Tierra de Alebrijes recupera desde Pontevedra la receta original de las tortillas de maíz mexicanas, un producto gastronómico que ya ha conquistado el paladar de chefs Estrella Michelin, como Pepe Solla
04 mar 2021 . Actualizado a las 10:30 h.«Mi mujer es de Seixido, un pueblo que tiene la misma idiosincrasia que Avión. Su abuelo emigró a México y eso explica que en su familia se coma, de vez en cuando, gastronomía mexicana. Por ahí nos viene la idea». Rubén Rey Prego, natural de As Pontes de García Rodríguez, y su mujer, Ángela Vaqueiro, decidieron hace tres años montar la empresa Tierra de Alebrijes para elaborar desde la ciudad de Pontevedra las clásicas tortillas mexicanas, todo un icono de la gastronomía de este país y cuyo origen se remonta a las civilizaciones precolombinas, a antes del 500 a.C.
«Todo comenzó como consumidores -explica Rubén Rey-. Las tortillas de maíz son muy difíciles de elaborar a mano porque son muy finas y requieren mucho trabajo. Cuando uno quiere hacer una comida, hacer tortillas es muy laborioso y lleva mucho tiempo, y se comen muy rápido». Esto, junto al hecho de que en su momento era muy complicado encontrar en el mercado un producto que tuviese la calidad de las originales mexicanas fue lo que finalmente impulsó a este matrimonio a dar el paso de montar la empresa en Pontevedra en el 2018: «Había un hueco en el mercado para una tortilla de calidad», remarca recordando.
Maíz y agua. Dos ingredientes nada más. Sin conservantes, ni nada. Y es que la apuesta de este matrimonio fue la de recuperar la receta tradicional de este producto, lo que explica que, en lugar de harina de maíz, empleen el grano entero. «Tienen esa singularidad, pero además es una molienda en húmedo. Esto es, se muele y ya se obtiene la masa. Es muy artesanal y la verdad es que no es muy común por aquí».
Eso sí, antes de «lanzarnos al vacío», Rubén Rey se desplazó a México con un doble objetivo: Por un lado, «afinar conocimientos» haciendo prácticas en tortillerías y, por otro, buscar proveedores de maquinaria.

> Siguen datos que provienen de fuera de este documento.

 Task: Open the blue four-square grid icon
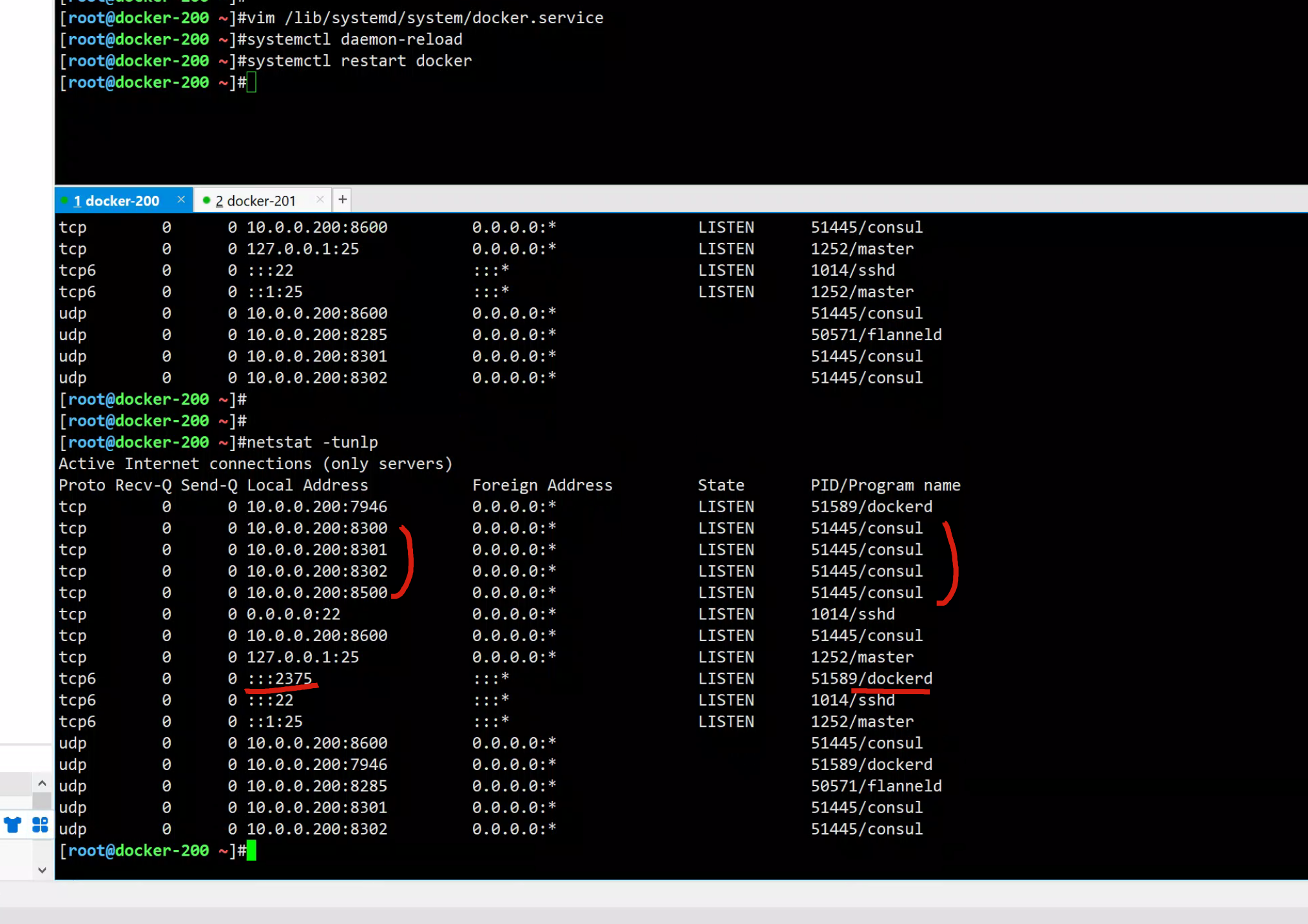coord(40,825)
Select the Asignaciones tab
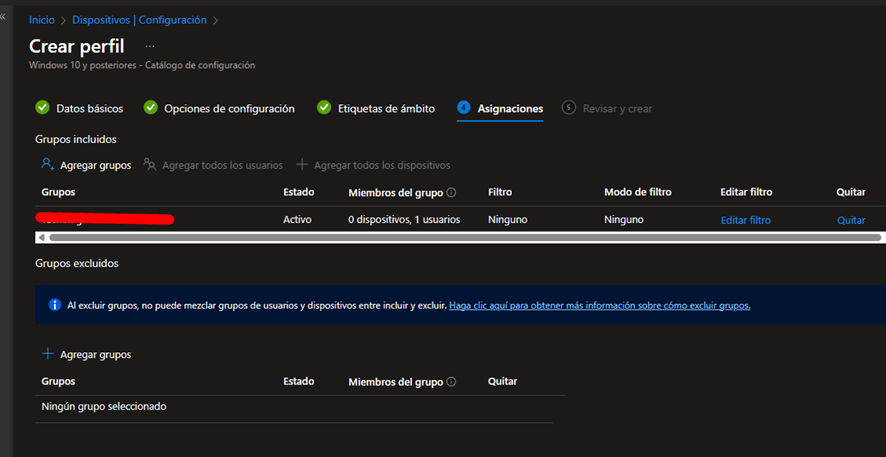This screenshot has width=886, height=457. tap(510, 108)
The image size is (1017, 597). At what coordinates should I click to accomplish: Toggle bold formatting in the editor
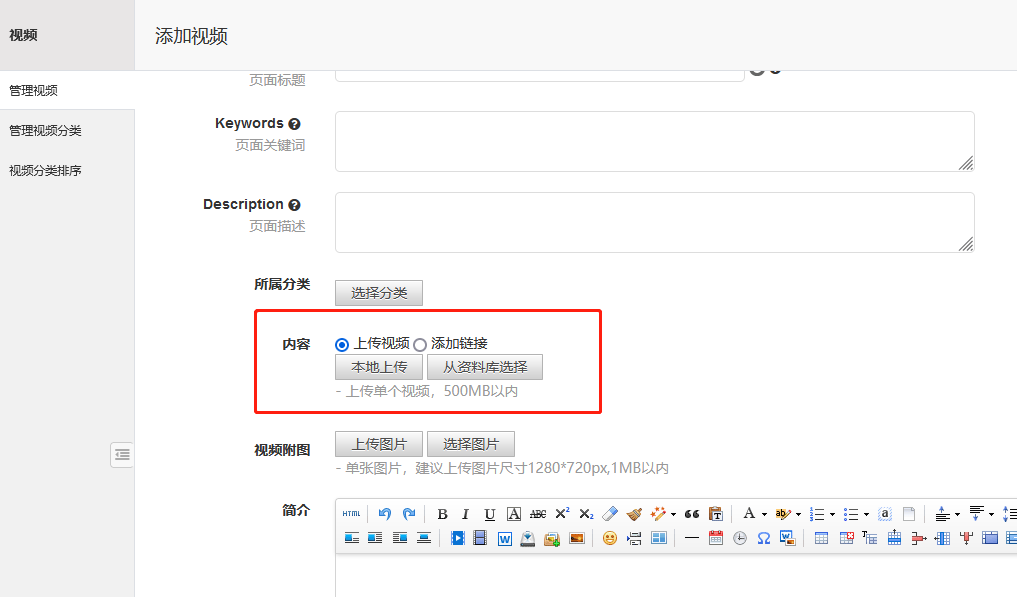click(x=441, y=513)
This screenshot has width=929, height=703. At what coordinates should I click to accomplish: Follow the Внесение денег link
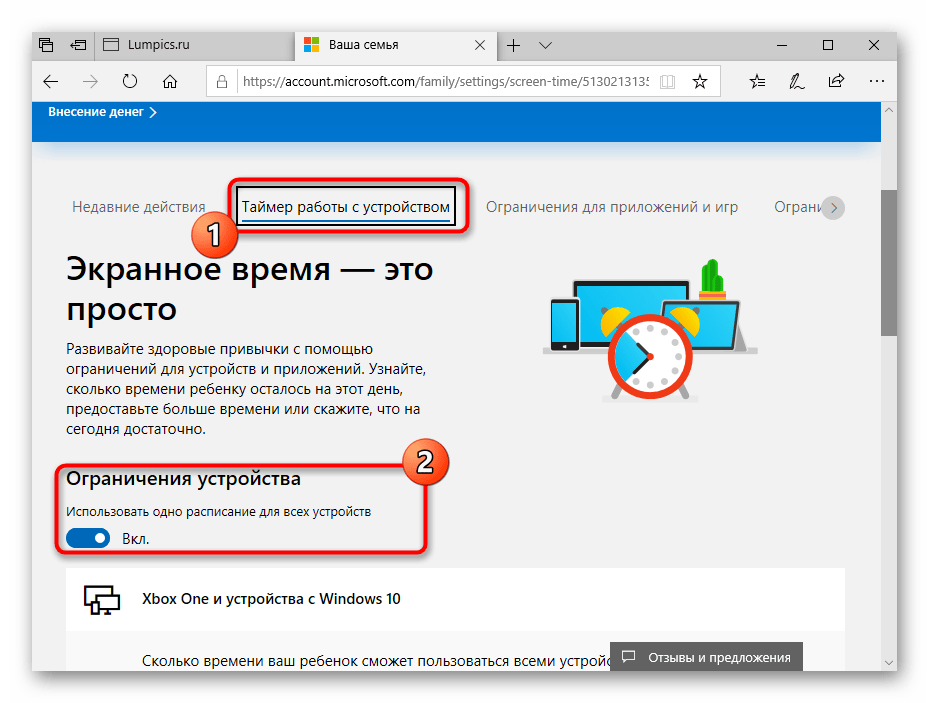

A pesar de que se podría considerar que aún es corta su andadura, lo cierto es que sus tortillas ya han conquistado algunos de los paladares más exigentes. Es el caso del chef Pepe Solla, quien ostenta una Estrella Michelin y tres Soles Repsol: «Fue algo que nos desbordó y nos llenó de ilusión», reconoce Rubén Rey. Conocedores de la cocina de Solla, decidieron remitirle unas muestras de su producto. «Y le gustaron. Decidió interesarse por cómo se elaboraban, vino a visitarnos y luego tuvo a bien el dedicarnos unas palabras muy bonitas. Es un orgullo y un gustazo que gente de esta talla valore el trabajo que hay detrás. No es sencillo realizar un producto de calidad y artesanal, por lo que requiere mucha experiencia».
Nuevas elaboraciones
Conscientes de que el momento actual no es, ni mucho menos, propicio para nuevas aventuras en el ámbito gastronómico o para crecer, la sociedad tiene en cartera nuevas ideas, nuevos productos con los que impresionar en un futuro. Y todos, claro está, relacionados con la cultura gastronómica del país azteca. De este modo, no sería extraño que, en algún momento, sorprendan con unos totopos, pero siempre apostando por las recetas tradicionales, por una línea natural en la que no caben los conservantes.
Y si uno se pregunta de dónde surge el nombre de la sociedad Tierra de Alebrijes, la explicación se encuentra en el rico imaginario mexicano. «Los alebrijes son animales imaginarios que tienen muchas formas y colores, tantos como uno los quiera imaginar, y se han convertido en un souvenir típico», señala. En su origen, no obstante, la tradición del país norteamericano los identifica como seres que se pueden presentar ante personas que se encuentran entre la vida y la muerte para ayudarles o servirles de guía espirituales en esta situación. «Como en Galicia también tenemos una cultura de los muertos muy presente, al igual que en México, nos decantamos por este concepto».